Sailing 195 miles north of Malta today, the U-35‘s commander Kapitänleutnant Lothar von Arnauld de la Perière stops the 13,543-ton steamer SS Minneapolis bound for Alexandria from Marseille. Lightly loaded with 60 tons of horse fodder and only a handful of passengers, she was a famous passenger vessel of the Atlantic Transport Line before the war, hosting American author Mark Twain among other celebrities. But she was requisitioned by the British Admiralty last year, making her a legitimate target for Arnauld. Observing the ‘Cruiser rules,’ he inspects the ship’s documents, lets the 189 passengers and crew board their lifeboats, and even points them in the direction of Malta before putting a torpedo into the now-abandoned ship.
What happens next is a sketchier matter: the Minneapolis does not sink, but Arnauld does not linger to finish her off, either. Perhaps this is because his victim has sent out a wireless distress signal that brings several boats out to hunt the U-35 and conduct search and rescue operations, including the destroyer HMS Sheldrake, which plucks 166 crewmen and 1 passenger from the water. Official records show twelve deaths from the Minneapolis‘s complement, leaving ten people unaccounted — a discrepancy that is never explained by the press in the days to come. Still afloat, the steamer is taken under tow for Malta. First the destroyer HMS Lydiard takes a turn, followed by a sloop called the Nasturstium, and then a pair of tugs named the Veteran and Milon. They are unable to return the stricken vessel to port, however, and she sinks two days after her fatal meeting with the U-35. Whether the missing or dead crew were on board Minneapolis trying to save her when the ship finally slipped beneath the waves remains unclear, but it is an ironic end to a ship best-known for her role in the famous rescue of passengers from the burning Italian passenger liner Volturno in 1913, a event which was also seen as affirmation of the value of wireless telegraphy at sea.

The Minneapolis made 155 transatlantic trips before embarking British troops for France in October 1914
German submarine activity is rising in the Mediterranean; in fact, the Nasturtium will be sunk by a sea mine laid from the U-73 in April. Truth being the first casualty in wartime, however, the Evening News later reports the ship as having been sunk on the 27th.
News of the destruction of the Minneapolis is contained in a dispatch from Marseilles, where it was brought by Captain Bobby of the British steamship Liecestershire, just from Rangoon.

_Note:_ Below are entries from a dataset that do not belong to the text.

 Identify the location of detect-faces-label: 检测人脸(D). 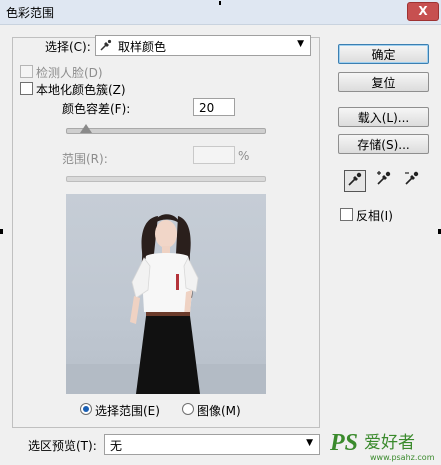
(70, 73).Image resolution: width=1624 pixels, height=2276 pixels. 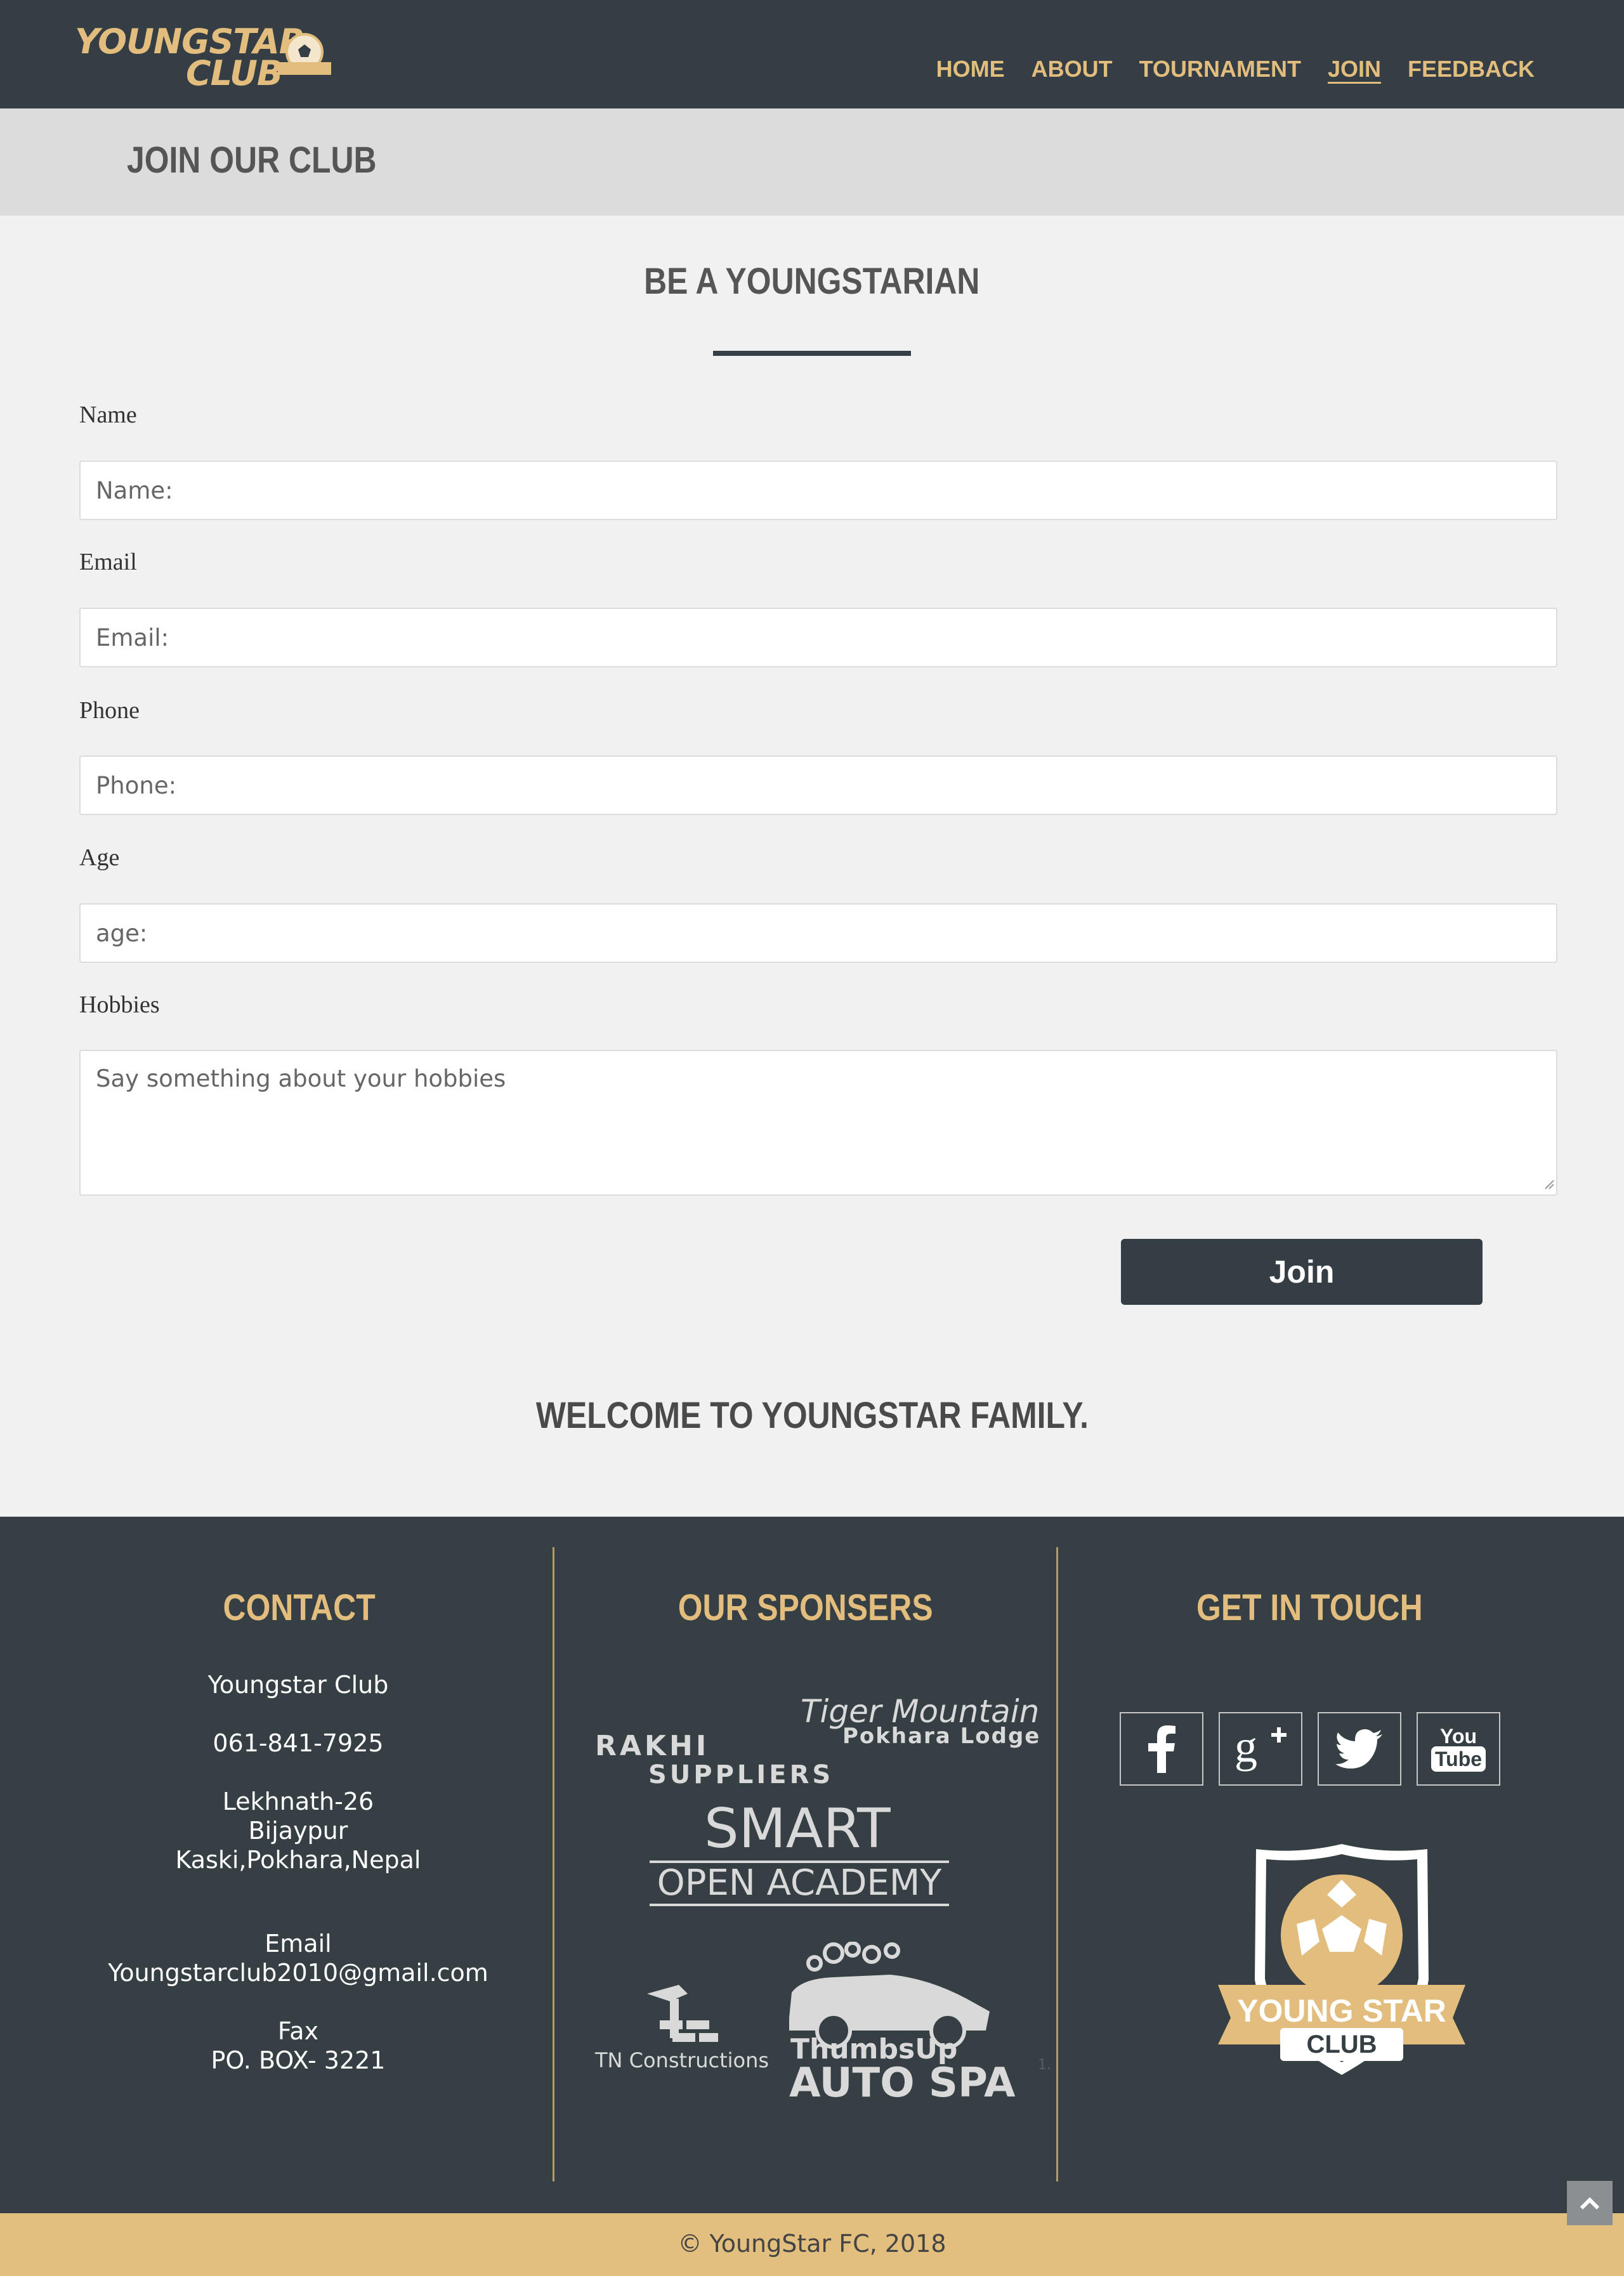 I want to click on twitter-icon, so click(x=1358, y=1749).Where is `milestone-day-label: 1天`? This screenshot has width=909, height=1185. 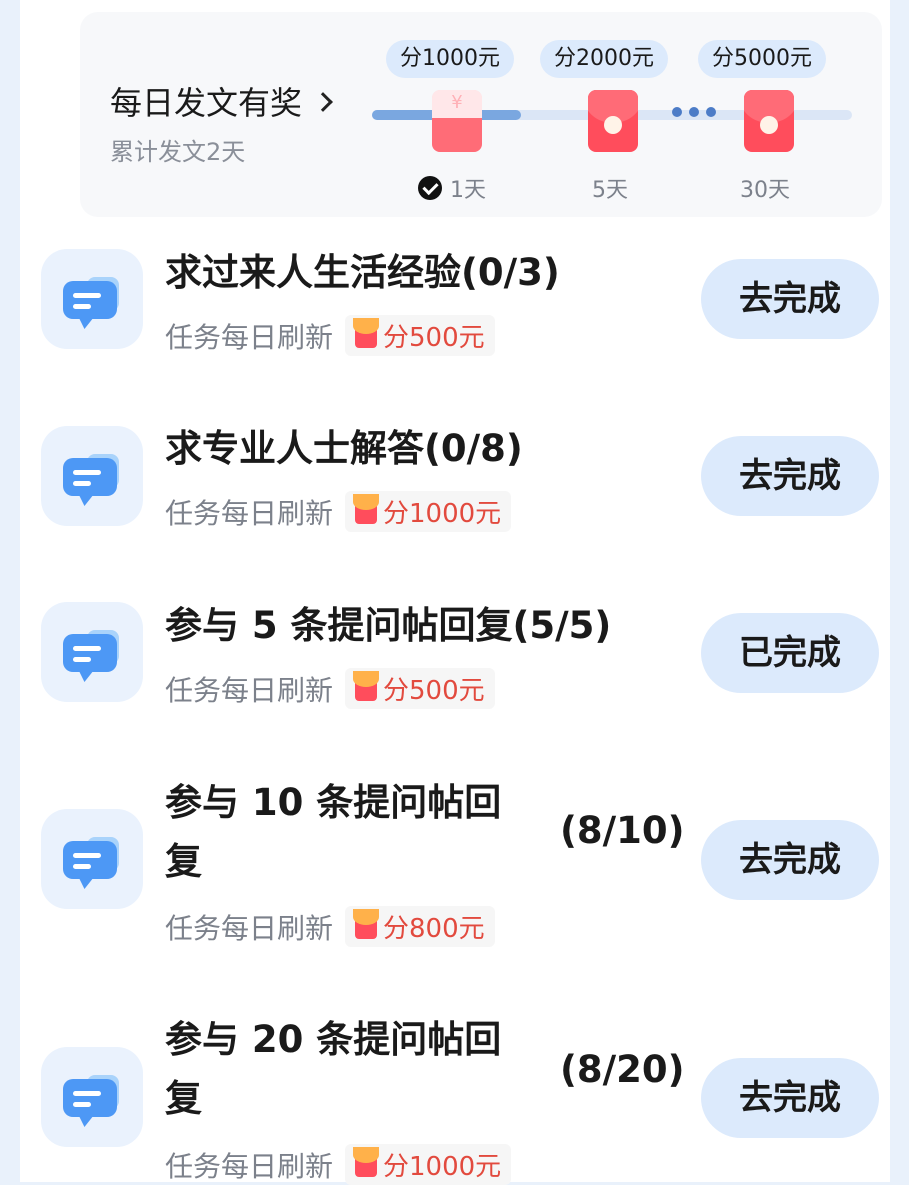 milestone-day-label: 1天 is located at coordinates (452, 188).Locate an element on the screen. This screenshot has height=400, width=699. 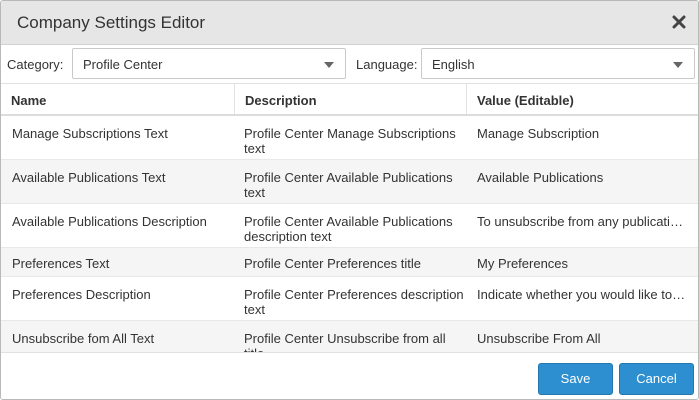
value-cell: My Preferences is located at coordinates (582, 264).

The Leicestershire on Wednesday picked up an S.O.S. call from the Minneapolis. She hurried to the position give by the former trans-Atlantic liner. The radio had said that the Minneapolis had been torpedoed and was singling rapidly. When the Leicestershire reached the scene the Minneapolis had disappeared. No sign of her crew could be found.
In fact, Captain Bobby appears to have arrived after the Minneapolis was towed away and the people aboard her rescued, arriving in France without a clue about events. Repeated by the New York Times and other newspapers thanks to the magic of news wires, this false report creates public confusion. Military authorities simply do not confirm, deny, or correct the record — a choice which may be explained by the dissonant politics of Britain’s alliances, for France and Italy have made commitments to patrol zones of responsibility in the Mediterranean, but neither is quite as capable a naval partner as Britain, whose ships are still spread thinner than the Admiralty would like.
The U-boat captains are aware of, and have begun exploiting, the relative weakness of London’s allies. Arnauld, for instance, will pass through the Strait of Otranto without a hitch in April, refueling at Cattaro in occupied Montenegro before putting in at Pola, the home port of the Austro-Hungarian navy, for maintenance and repairs. Having assumed command of U-35 last November, the former adjutant will conduct 15 war patrols in all, sinking 189 merchant vessels and two gunboats, carving a path of destruction through the summer months of 1916. His ship will be credited with 224 victories by the end of the war. Theirs will be the greatest record of success for the Kaiser’s u-boats in the entire conflict, a dagger in the soft underbelly of the Entente powers.